CVE-2025-3281: 
WordPress vulnerability analysis and mitigation

The User Registration & Membership plugin for WordPress contains an Insecure Direct Object Reference (IDOR) vulnerability, identified as CVE-2025-3281. The vulnerability was disclosed on May 6, 2025, affecting all versions up to and including 4.2.1. The issue exists in the createstripesubscription() function due to missing validation on the 'member_id' user controlled key (NVD, Wiz).

The vulnerability is classified as CWE-639 (Authorization Bypass Through User-Controlled Key) and has been assigned a CVSS v3.1 base score of 5.3 (MEDIUM) with the vector string CVSS:3.1/AV:N/AC:L/PR:N/UI:N/S:U/C:N/I:L/A:N. The technical issue stems from insufficient validation in the createstripesubscription() function where the member_id parameter is not properly validated before being used to delete user accounts (NVD, Wiz).

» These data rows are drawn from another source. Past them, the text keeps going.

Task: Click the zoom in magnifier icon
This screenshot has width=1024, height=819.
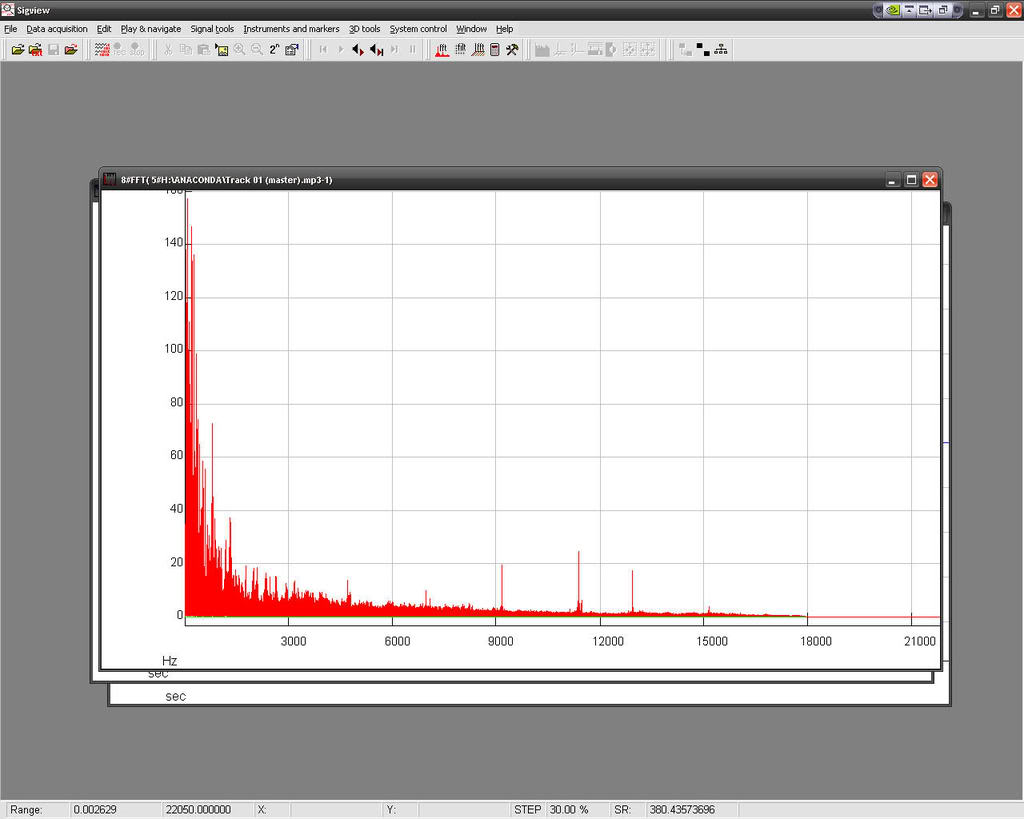Action: (x=240, y=49)
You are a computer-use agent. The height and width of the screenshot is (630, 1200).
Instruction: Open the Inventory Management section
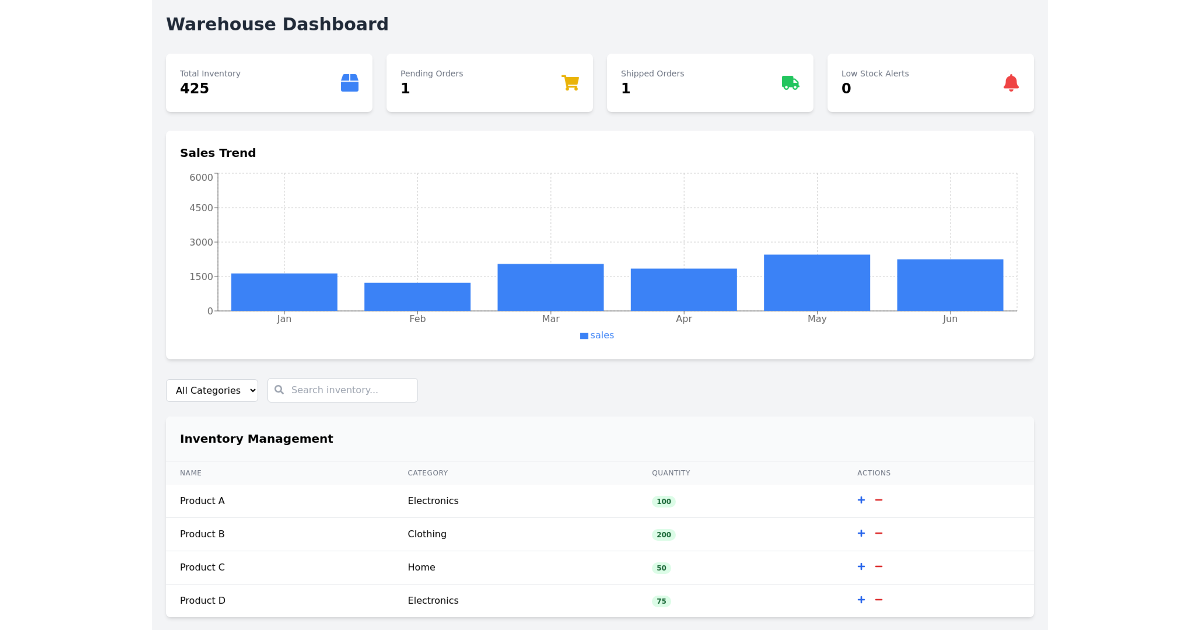[256, 438]
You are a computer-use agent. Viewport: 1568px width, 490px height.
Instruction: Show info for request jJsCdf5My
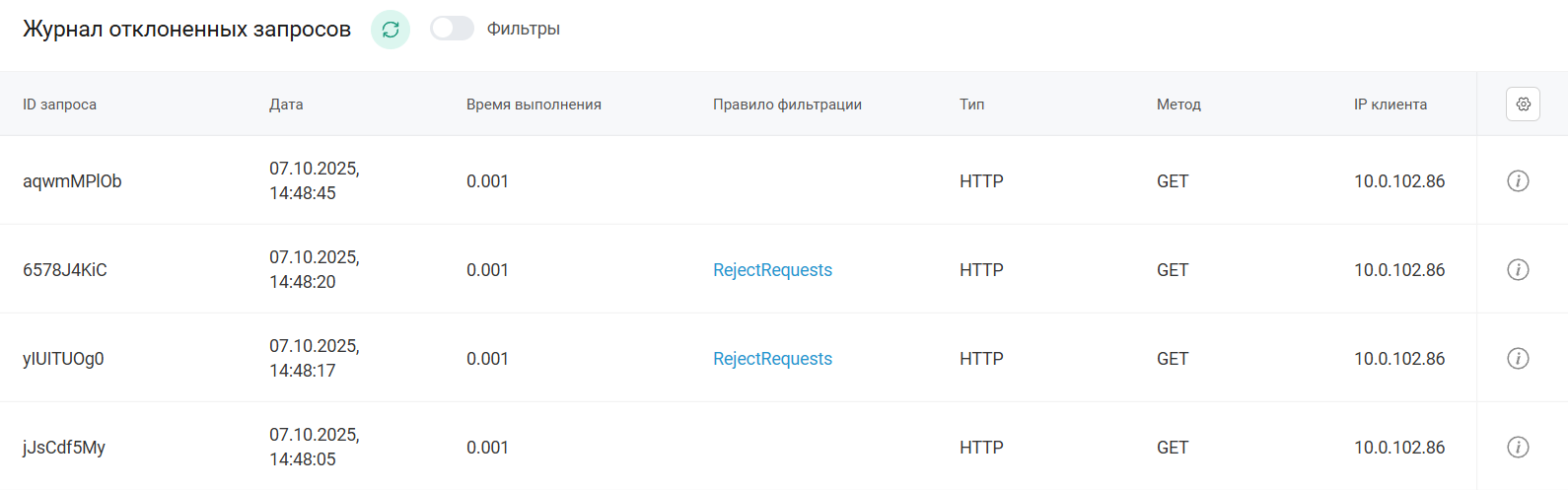coord(1518,448)
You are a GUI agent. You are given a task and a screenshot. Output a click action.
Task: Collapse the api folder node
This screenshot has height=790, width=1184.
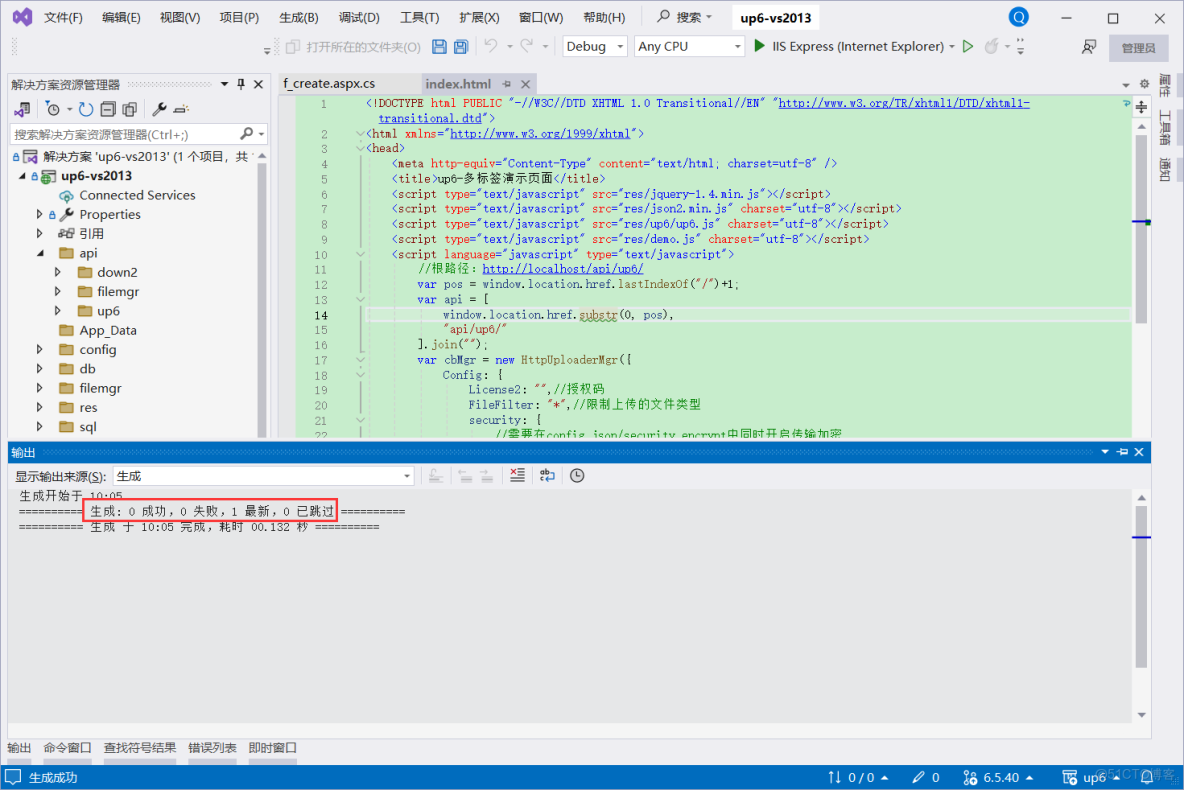[40, 253]
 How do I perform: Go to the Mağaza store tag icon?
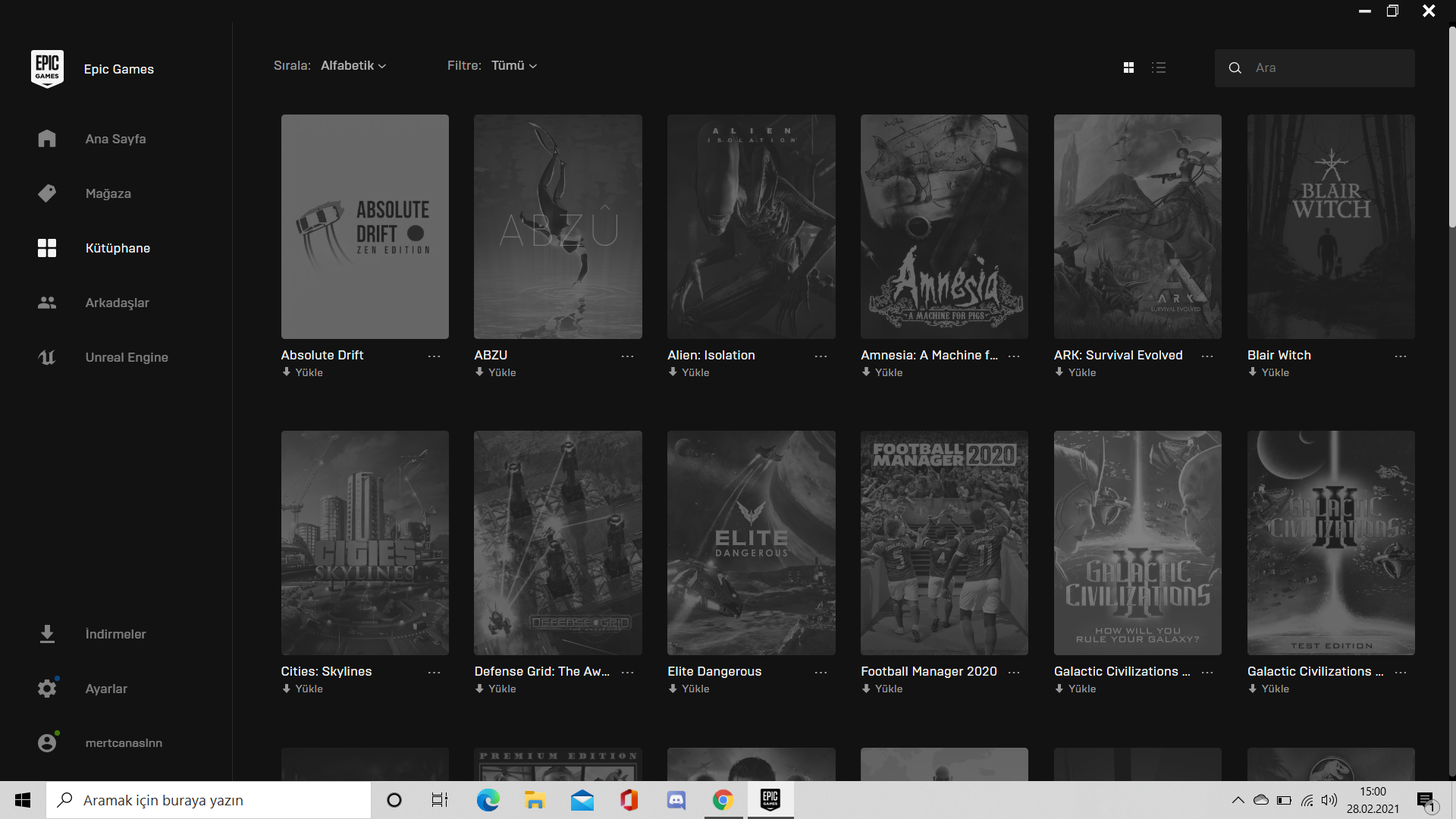tap(47, 193)
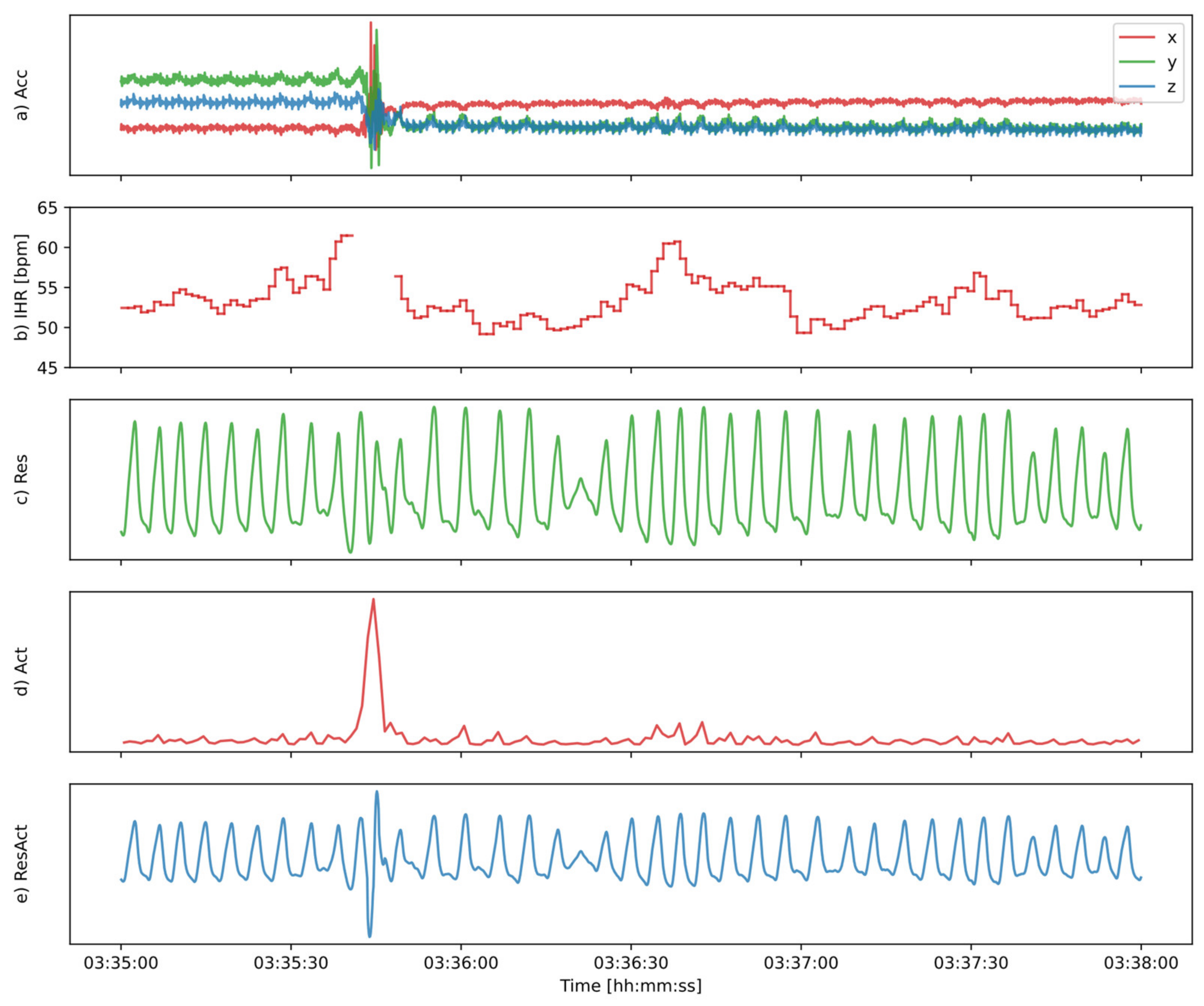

The vulnerability allows unauthenticated attackers to delete arbitrary user accounts that have registered through the plugin. This can lead to denial of service for legitimate users and potential disruption of website operations (Wiz).

The vulnerability has been patched in version 4.2.2 of the plugin. Site administrators are advised to update to this version or later immediately. The fix includes additional validation checks for the member_id parameter before performing user deletion operations (Wiz).